- Opening Delimiter -
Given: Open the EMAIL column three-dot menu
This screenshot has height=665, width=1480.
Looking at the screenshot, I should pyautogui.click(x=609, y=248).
- Closing Delimiter -
- Opening Delimiter -
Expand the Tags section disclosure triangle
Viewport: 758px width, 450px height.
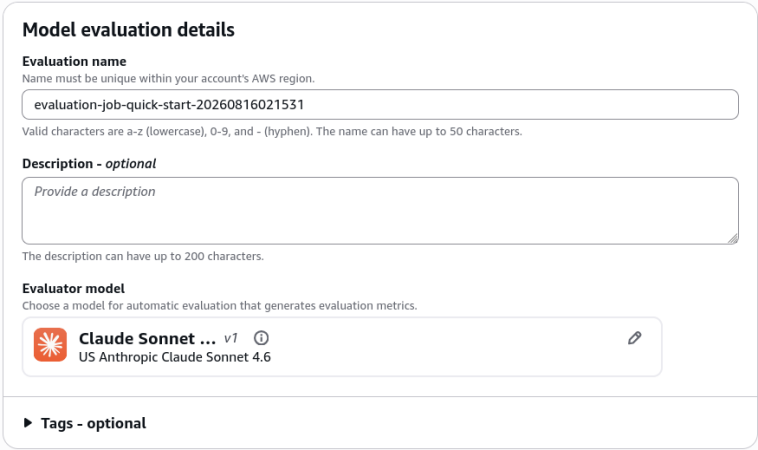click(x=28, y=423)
- Closing Delimiter -
- Opening Delimiter -
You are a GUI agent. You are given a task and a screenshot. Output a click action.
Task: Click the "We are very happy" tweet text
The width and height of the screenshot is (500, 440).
- Closing Delimiter -
Retype only this portion of the data above: the line containing "You are a GUI", the line containing "The width and", and all lines between them, exactly.

● **Output for this exercise**
You are a GUI agent. You are given a task and a screenshot. Output a click action.
Task: Click the "We are very happy" tweet text
The width and height of the screenshot is (500, 440).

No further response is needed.